Do I need NCP-MCI before taking NCP-AI?

NCP-MCI is recommended but not strictly required. You should already understand AOS, AHV, Prism Central, and Nutanix Files/Objects basics before adding the NAI, NIM, and GPU-specific content of NCP-AI.

How long should I study?

Most candidates invest 60-100 hours over 6-10 weeks. Hands-on time with NAI, NIM endpoints, NKP, GPU-equipped nodes, and a RAG pipeline using Milvus or pgvector is essential.

What topics carry the most weight?

The NAI platform itself (NIM, model catalog, endpoints) and AI infrastructure (GPU passthrough, vGPU, NVAIE, sizing) together cover roughly 40% of questions, followed by data services, lifecycle, security, monitoring, and RAG.

Which GPUs and node families are emphasized?

Modern G8 and G9 Nutanix nodes hosting NVIDIA H100, L40S, and A100 GPUs, configured with NVIDIA AI Enterprise licensing for vGPU plus the NVIDIA GPU Operator on NKP worker nodes.

What is the certification validity period?

Nutanix professional certifications are valid for 2 years.
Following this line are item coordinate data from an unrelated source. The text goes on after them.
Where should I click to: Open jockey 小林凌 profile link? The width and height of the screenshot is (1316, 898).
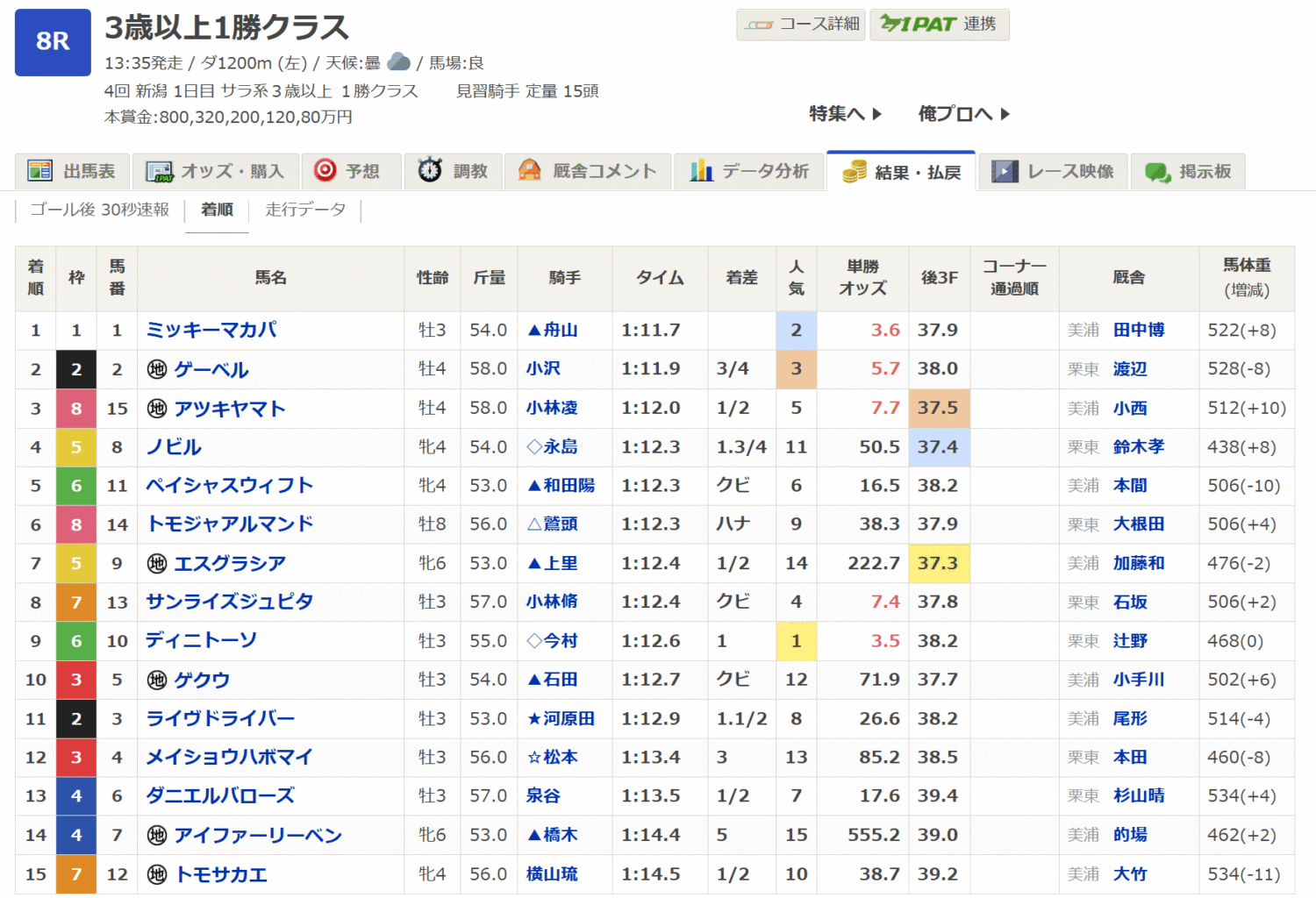(x=552, y=408)
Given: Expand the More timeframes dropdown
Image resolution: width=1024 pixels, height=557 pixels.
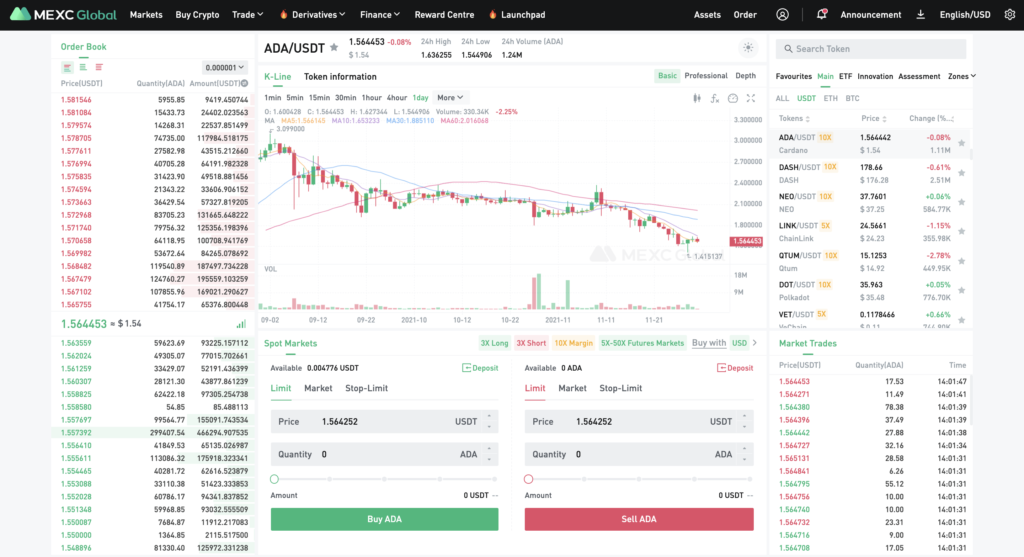Looking at the screenshot, I should [450, 98].
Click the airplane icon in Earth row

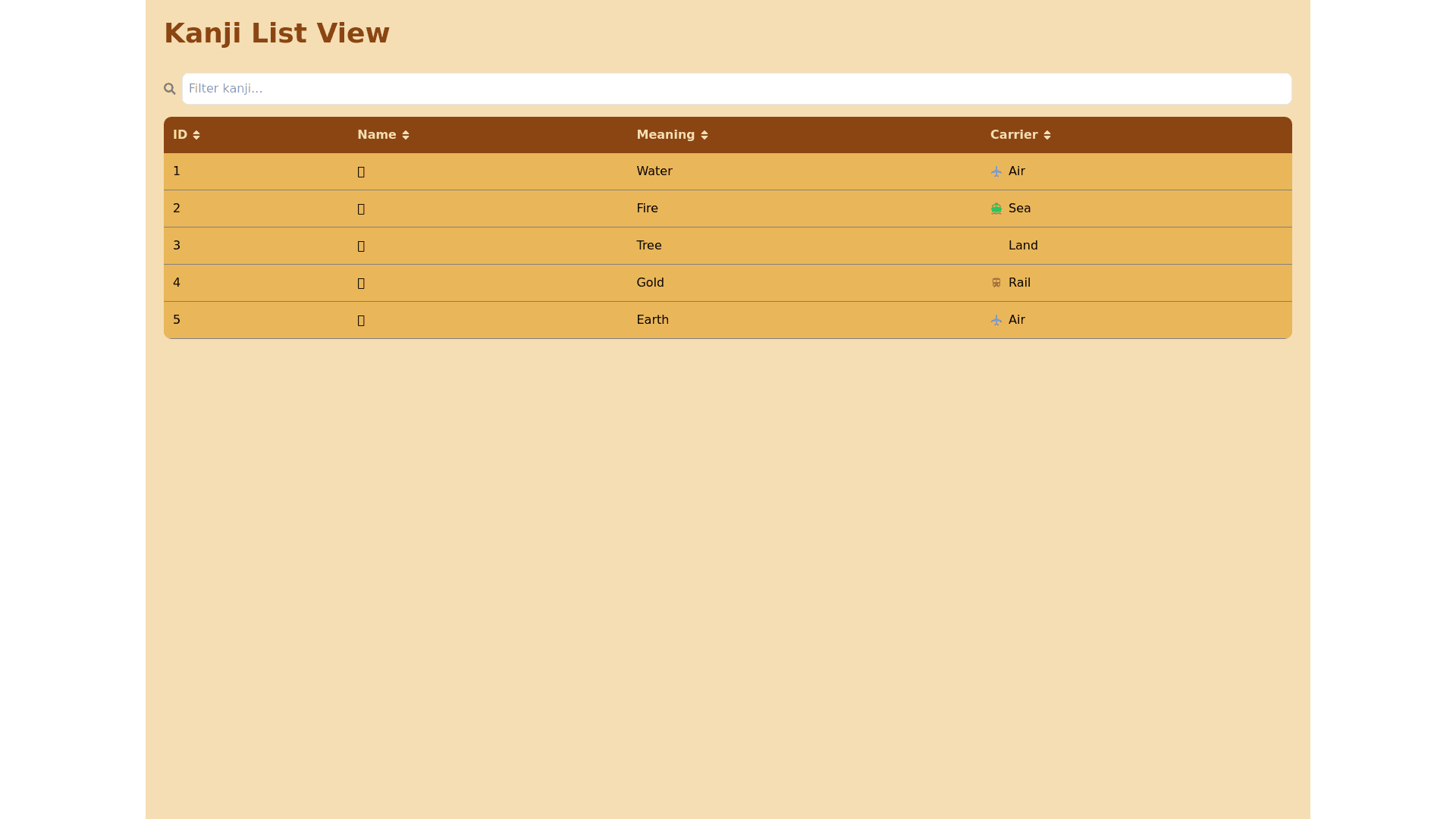tap(996, 320)
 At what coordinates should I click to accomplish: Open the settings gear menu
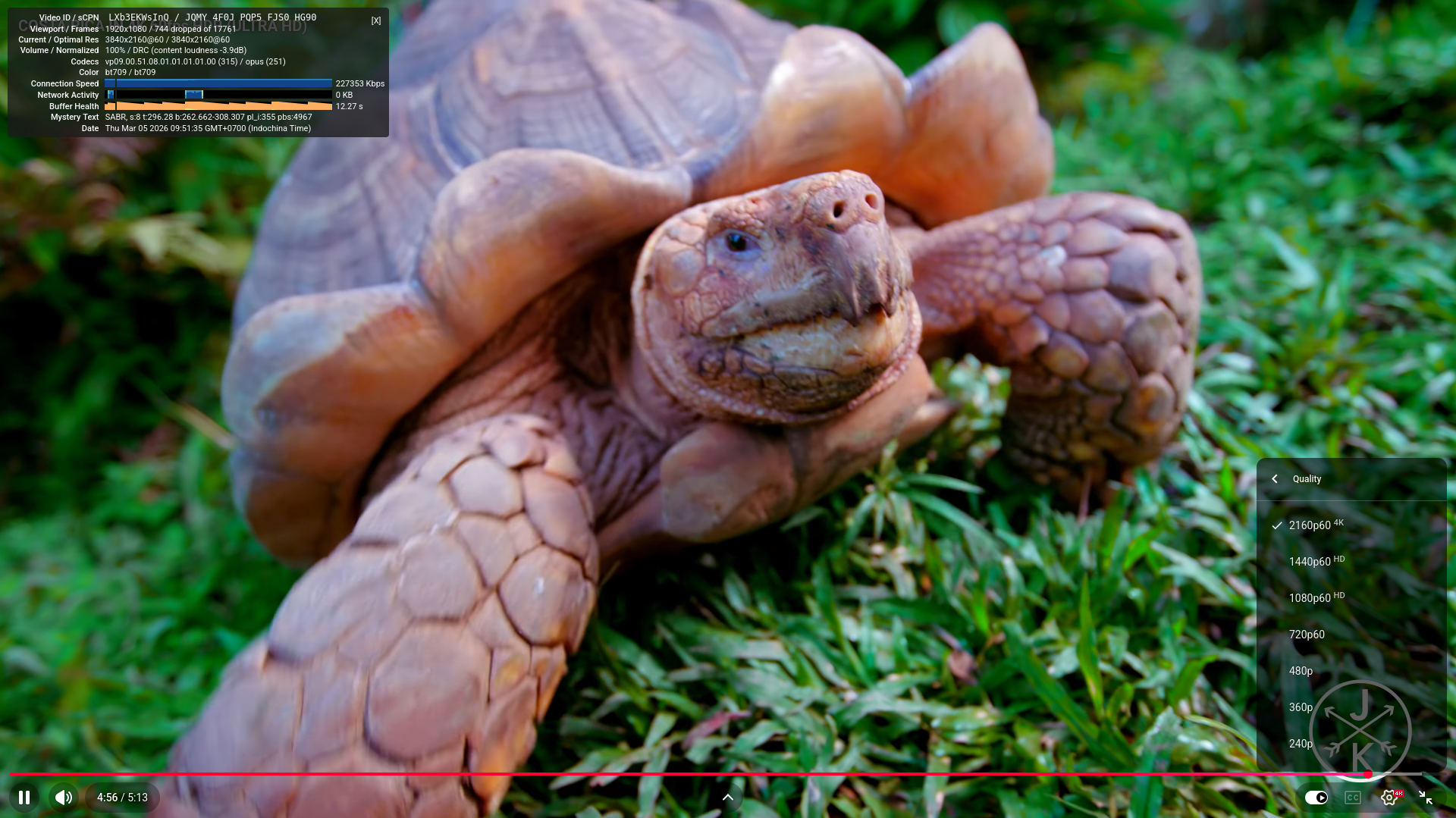coord(1389,798)
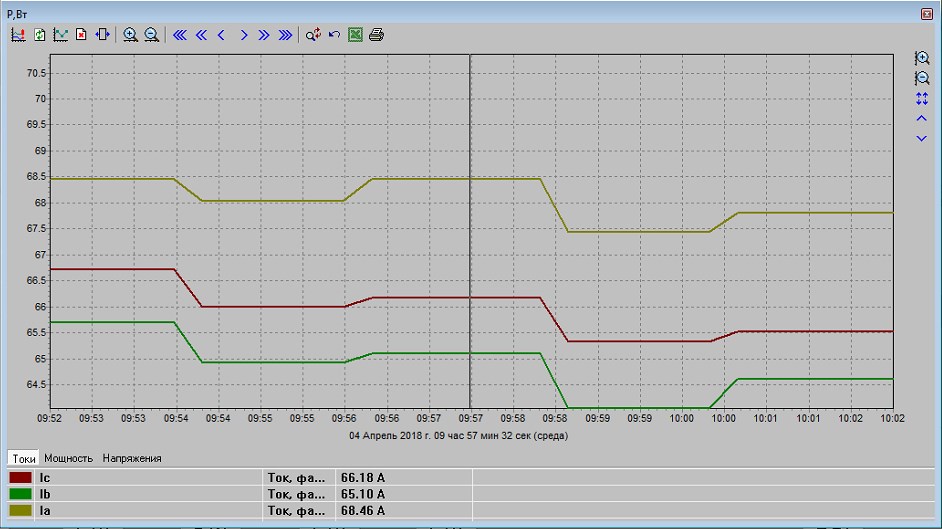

Renewal is typically achieved by passing a current version of the exam or an upgrade exam before expiration.

How much does NCP-AI cost?

The exam fee is approximately US$199 through Pearson VUE. Retake fees match the original exam fee, and Nutanix may publish promotional vouchers periodically through Nutanix University.